─── Exercise input ───

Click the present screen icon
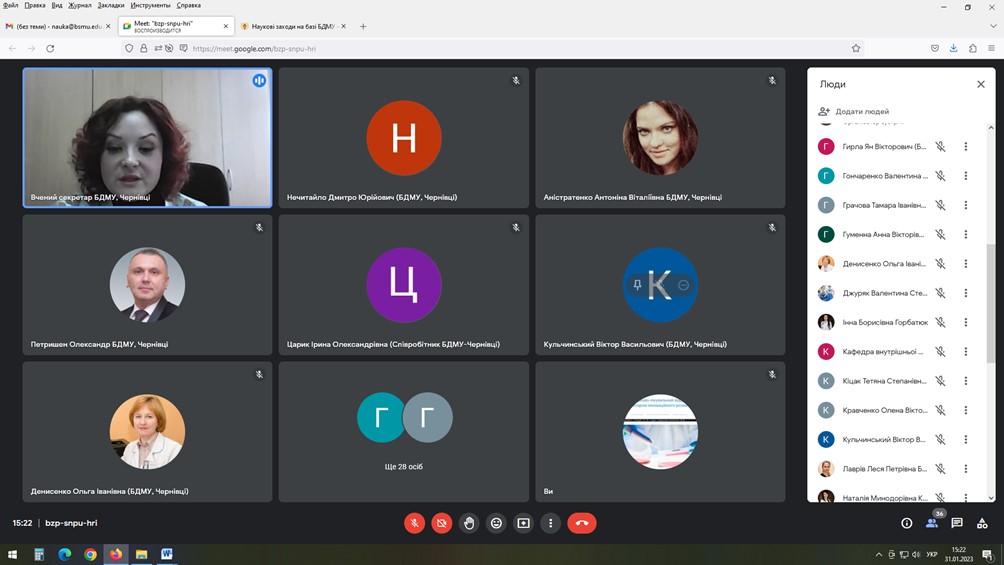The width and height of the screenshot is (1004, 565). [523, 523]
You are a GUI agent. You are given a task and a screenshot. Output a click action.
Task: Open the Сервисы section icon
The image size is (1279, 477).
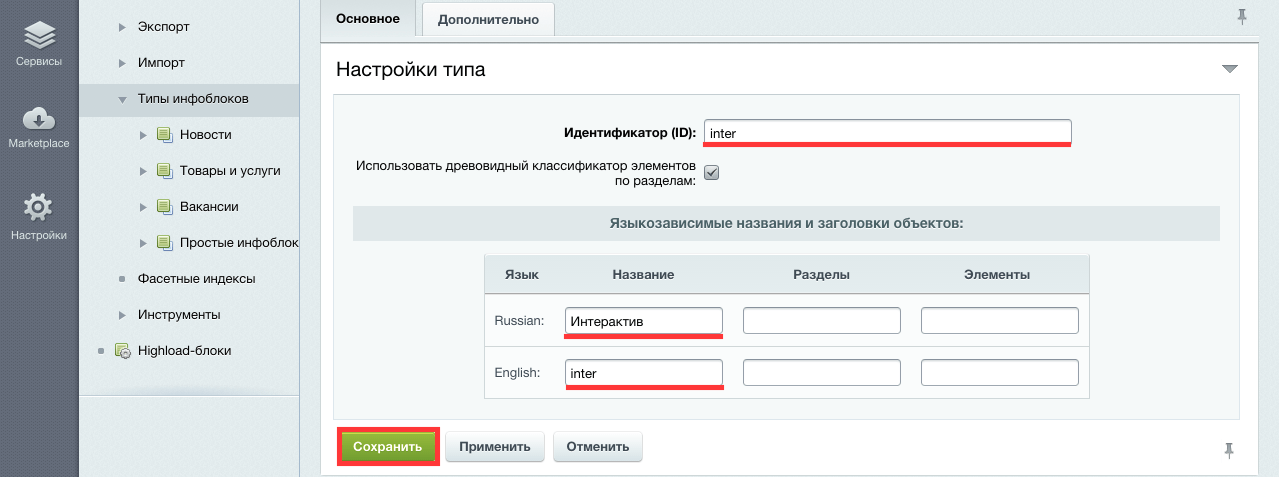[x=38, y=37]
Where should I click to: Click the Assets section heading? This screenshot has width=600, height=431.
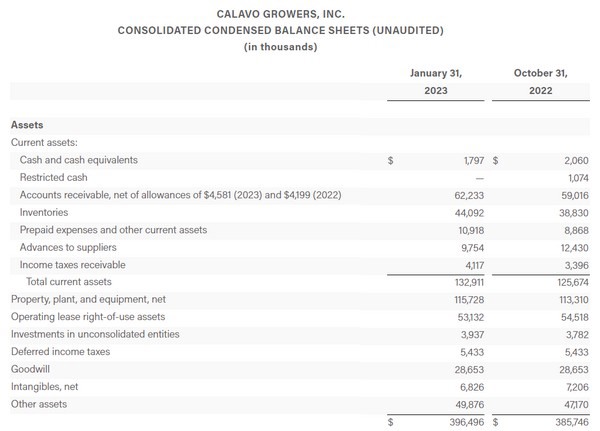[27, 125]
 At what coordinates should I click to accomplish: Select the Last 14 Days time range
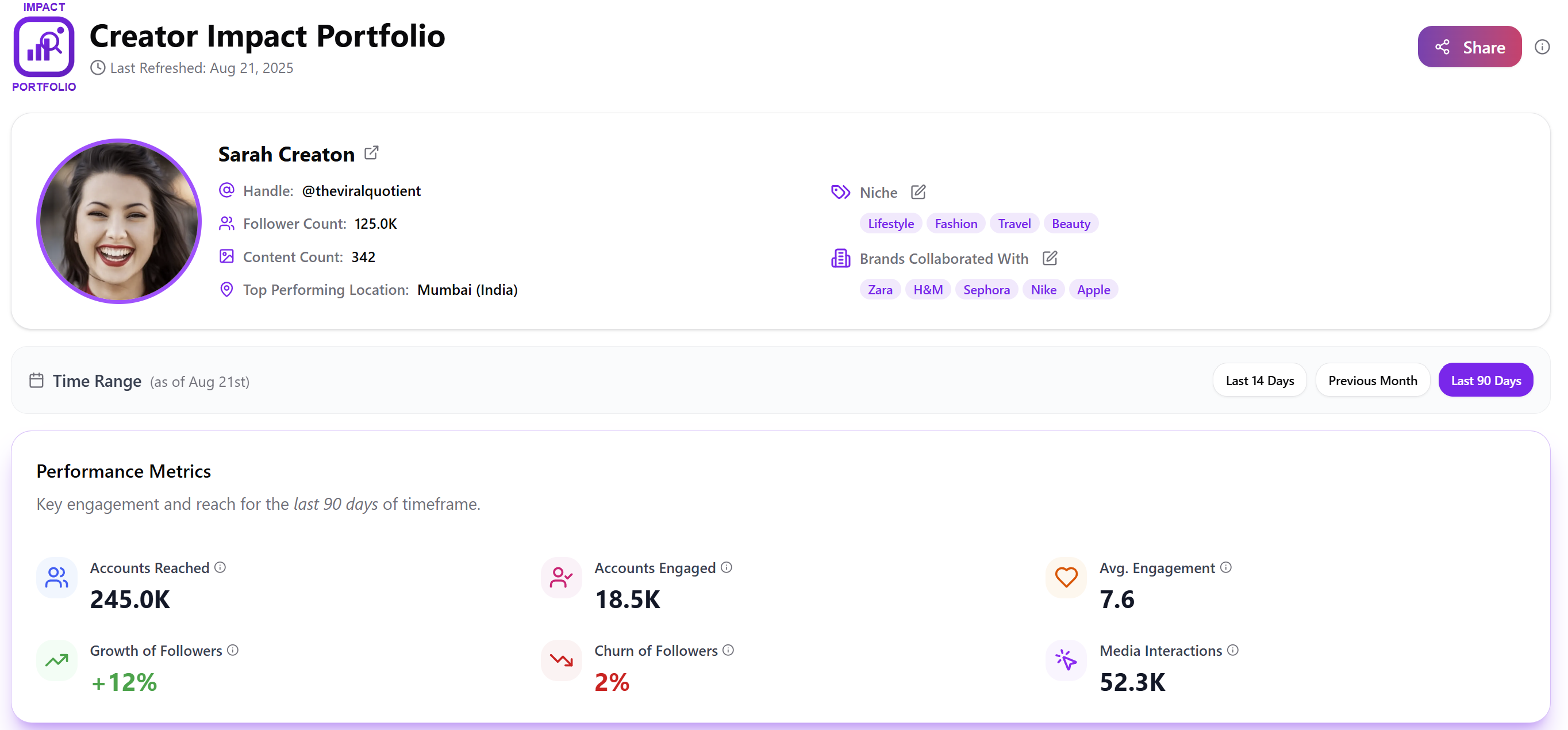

───

- [Required work]:
Print all records verbatim, excluding pictures.

- [Solution to the exercise]:
Click the present screen icon
The width and height of the screenshot is (1004, 565). [523, 523]
You are a GUI agent. You are given a task and a screenshot. Output a click action.
Task: Open the Сервисы section icon
The image size is (1279, 477).
[x=38, y=37]
Where should I click to: Click the Assets section heading? This screenshot has width=600, height=431.
[27, 125]
 At what coordinates should I click to accomplish: Select the Last 14 Days time range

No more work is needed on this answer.